TASK -
Below you will find a set of lines. Repeat them all exactly.

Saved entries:
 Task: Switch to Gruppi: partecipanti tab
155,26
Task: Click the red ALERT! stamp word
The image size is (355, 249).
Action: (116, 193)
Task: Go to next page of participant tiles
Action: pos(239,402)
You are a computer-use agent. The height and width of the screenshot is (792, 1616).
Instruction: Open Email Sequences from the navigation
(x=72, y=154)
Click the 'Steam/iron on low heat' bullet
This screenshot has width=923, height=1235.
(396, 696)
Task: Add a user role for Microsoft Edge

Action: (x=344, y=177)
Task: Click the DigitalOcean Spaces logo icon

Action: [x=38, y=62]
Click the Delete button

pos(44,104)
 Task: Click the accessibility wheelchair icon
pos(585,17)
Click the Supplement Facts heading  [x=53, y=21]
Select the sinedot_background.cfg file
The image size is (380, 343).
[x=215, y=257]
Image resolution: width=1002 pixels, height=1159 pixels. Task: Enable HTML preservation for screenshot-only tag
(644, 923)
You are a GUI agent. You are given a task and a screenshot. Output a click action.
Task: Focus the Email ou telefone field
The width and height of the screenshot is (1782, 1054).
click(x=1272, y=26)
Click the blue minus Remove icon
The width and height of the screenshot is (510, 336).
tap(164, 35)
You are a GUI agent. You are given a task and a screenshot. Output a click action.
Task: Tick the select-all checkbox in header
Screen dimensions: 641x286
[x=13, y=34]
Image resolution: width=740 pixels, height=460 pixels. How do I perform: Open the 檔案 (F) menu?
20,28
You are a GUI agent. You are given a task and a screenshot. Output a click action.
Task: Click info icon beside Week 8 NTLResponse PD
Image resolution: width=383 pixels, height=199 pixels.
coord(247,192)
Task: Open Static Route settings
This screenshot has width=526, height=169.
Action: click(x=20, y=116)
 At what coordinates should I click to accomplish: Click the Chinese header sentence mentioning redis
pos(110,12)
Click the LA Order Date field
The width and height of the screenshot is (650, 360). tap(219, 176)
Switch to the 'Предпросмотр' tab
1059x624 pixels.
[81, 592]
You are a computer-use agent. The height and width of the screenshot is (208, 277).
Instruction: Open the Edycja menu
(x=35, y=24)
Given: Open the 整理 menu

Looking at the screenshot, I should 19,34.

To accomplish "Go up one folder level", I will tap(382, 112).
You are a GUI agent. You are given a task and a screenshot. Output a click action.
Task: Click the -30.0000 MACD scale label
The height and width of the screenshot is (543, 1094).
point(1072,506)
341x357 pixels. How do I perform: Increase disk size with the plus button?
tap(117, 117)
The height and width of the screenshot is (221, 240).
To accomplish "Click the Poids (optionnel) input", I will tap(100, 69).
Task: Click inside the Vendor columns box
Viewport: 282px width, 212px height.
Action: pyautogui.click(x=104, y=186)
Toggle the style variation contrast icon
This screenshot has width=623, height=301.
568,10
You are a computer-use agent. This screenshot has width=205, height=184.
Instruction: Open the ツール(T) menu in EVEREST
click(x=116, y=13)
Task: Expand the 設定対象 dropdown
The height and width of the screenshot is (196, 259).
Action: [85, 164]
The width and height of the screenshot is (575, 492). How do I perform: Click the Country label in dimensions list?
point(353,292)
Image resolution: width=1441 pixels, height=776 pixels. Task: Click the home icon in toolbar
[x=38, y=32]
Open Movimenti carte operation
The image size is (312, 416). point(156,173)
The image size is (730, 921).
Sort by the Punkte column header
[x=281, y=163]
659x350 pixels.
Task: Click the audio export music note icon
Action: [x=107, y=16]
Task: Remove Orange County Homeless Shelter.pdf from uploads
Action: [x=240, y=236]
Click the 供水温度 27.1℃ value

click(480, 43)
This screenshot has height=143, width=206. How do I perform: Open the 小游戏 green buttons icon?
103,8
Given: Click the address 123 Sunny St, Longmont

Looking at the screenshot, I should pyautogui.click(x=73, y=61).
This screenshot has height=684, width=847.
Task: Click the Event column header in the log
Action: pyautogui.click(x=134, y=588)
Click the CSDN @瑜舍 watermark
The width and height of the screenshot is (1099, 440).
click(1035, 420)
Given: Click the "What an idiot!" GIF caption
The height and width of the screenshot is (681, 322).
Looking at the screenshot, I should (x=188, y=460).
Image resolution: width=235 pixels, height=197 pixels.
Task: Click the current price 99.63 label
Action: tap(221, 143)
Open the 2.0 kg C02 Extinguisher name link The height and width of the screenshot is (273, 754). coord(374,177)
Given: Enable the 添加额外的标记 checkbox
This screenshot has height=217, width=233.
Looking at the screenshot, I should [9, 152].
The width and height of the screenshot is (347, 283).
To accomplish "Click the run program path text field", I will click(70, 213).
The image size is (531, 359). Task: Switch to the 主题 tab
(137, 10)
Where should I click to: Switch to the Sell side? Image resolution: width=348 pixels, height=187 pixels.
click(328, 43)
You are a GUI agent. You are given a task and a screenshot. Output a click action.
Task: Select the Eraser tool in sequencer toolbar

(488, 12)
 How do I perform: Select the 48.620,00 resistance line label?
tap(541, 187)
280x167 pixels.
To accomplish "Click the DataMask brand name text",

RESULT OF THE EXERCISE -
 Task: Switch to Gruppi: partecipanti tab
155,26
Task: Click the red ALERT! stamp word
The image size is (355, 249).
Action: (116, 193)
Task: Go to next page of participant tiles
Action: pos(239,402)
You are a computer-use agent. The height and width of the screenshot is (792, 1616).
Instruction: Open Email Sequences from the navigation
(x=72, y=154)
Click the 'Steam/iron on low heat' bullet
This screenshot has width=923, height=1235.
(396, 696)
Task: Add a user role for Microsoft Edge

Action: (x=344, y=177)
Task: Click the DigitalOcean Spaces logo icon

Action: [x=38, y=62]
Click the Delete button

pos(44,104)
 Task: Click the accessibility wheelchair icon
pos(585,17)
Click the Supplement Facts heading  [x=53, y=21]
Select the sinedot_background.cfg file
The image size is (380, 343).
[x=215, y=257]
Image resolution: width=1002 pixels, height=1159 pixels. Task: Enable HTML preservation for screenshot-only tag
(644, 923)
You are a GUI agent. You are given a task and a screenshot. Output a click action.
Task: Focus the Email ou telefone field
The width and height of the screenshot is (1782, 1054).
click(x=1272, y=26)
Click the blue minus Remove icon
The width and height of the screenshot is (510, 336).
tap(164, 35)
You are a GUI agent. You are given a task and a screenshot. Output a click action.
Task: Tick the select-all checkbox in header
Screen dimensions: 641x286
[x=13, y=34]
Image resolution: width=740 pixels, height=460 pixels. How do I perform: Open the 檔案 (F) menu?
20,28
You are a GUI agent. You are given a task and a screenshot. Output a click action.
Task: Click info icon beside Week 8 NTLResponse PD
Image resolution: width=383 pixels, height=199 pixels.
coord(247,192)
Task: Open Static Route settings
This screenshot has width=526, height=169.
Action: click(x=20, y=116)
 At what coordinates should I click to accomplish: Click the Chinese header sentence mentioning redis
pos(110,12)
Click the LA Order Date field
The width and height of the screenshot is (650, 360). tap(219, 176)
Switch to the 'Предпросмотр' tab
1059x624 pixels.
[81, 592]
You are a computer-use agent. The height and width of the screenshot is (208, 277).
Instruction: Open the Edycja menu
(x=35, y=24)
Given: Open the 整理 menu

Looking at the screenshot, I should 19,34.

To accomplish "Go up one folder level", I will tap(382, 112).
You are a GUI agent. You are given a task and a screenshot. Output a click action.
Task: Click the -30.0000 MACD scale label
The height and width of the screenshot is (543, 1094).
point(1072,506)
341x357 pixels. How do I perform: Increase disk size with the plus button?
tap(117, 117)
The height and width of the screenshot is (221, 240).
To accomplish "Click the Poids (optionnel) input", I will tap(100, 69).
Task: Click inside the Vendor columns box
Viewport: 282px width, 212px height.
Action: pyautogui.click(x=104, y=186)
Toggle the style variation contrast icon
This screenshot has width=623, height=301.
568,10
You are a computer-use agent. This screenshot has width=205, height=184.
Instruction: Open the ツール(T) menu in EVEREST
click(x=116, y=13)
Task: Expand the 設定対象 dropdown
The height and width of the screenshot is (196, 259).
Action: [85, 164]
The width and height of the screenshot is (575, 492). How do I perform: Click the Country label in dimensions list?
point(353,292)
Image resolution: width=1441 pixels, height=776 pixels. Task: Click the home icon in toolbar
[x=38, y=32]
Open Movimenti carte operation
The image size is (312, 416). point(156,173)
The image size is (730, 921).
Sort by the Punkte column header
[x=281, y=163]
659x350 pixels.
Task: Click the audio export music note icon
Action: [x=107, y=16]
Task: Remove Orange County Homeless Shelter.pdf from uploads
Action: [x=240, y=236]
Click the 供水温度 27.1℃ value

click(480, 43)
This screenshot has height=143, width=206. How do I perform: Open the 小游戏 green buttons icon?
103,8
Given: Click the address 123 Sunny St, Longmont

Looking at the screenshot, I should pyautogui.click(x=73, y=61).
This screenshot has height=684, width=847.
Task: Click the Event column header in the log
Action: pyautogui.click(x=134, y=588)
Click the CSDN @瑜舍 watermark
The width and height of the screenshot is (1099, 440).
click(1035, 420)
Given: Click the "What an idiot!" GIF caption
The height and width of the screenshot is (681, 322).
Looking at the screenshot, I should (x=188, y=460).
Image resolution: width=235 pixels, height=197 pixels.
Task: Click the current price 99.63 label
Action: tap(221, 143)
Open the 2.0 kg C02 Extinguisher name link The height and width of the screenshot is (273, 754). coord(374,177)
Given: Enable the 添加额外的标记 checkbox
This screenshot has height=217, width=233.
Looking at the screenshot, I should [9, 152].
The width and height of the screenshot is (347, 283).
To accomplish "Click the run program path text field", I will click(70, 213).
The image size is (531, 359). Task: Switch to the 主题 tab
(137, 10)
Where should I click to: Switch to the Sell side? Image resolution: width=348 pixels, height=187 pixels.
click(328, 43)
You are a GUI agent. You are given a task and a screenshot. Output a click action.
Task: Select the Eraser tool in sequencer toolbar

(488, 12)
 How do I perform: Select the 48.620,00 resistance line label?
tap(541, 187)
280x167 pixels.
To accomplish "Click the DataMask brand name text",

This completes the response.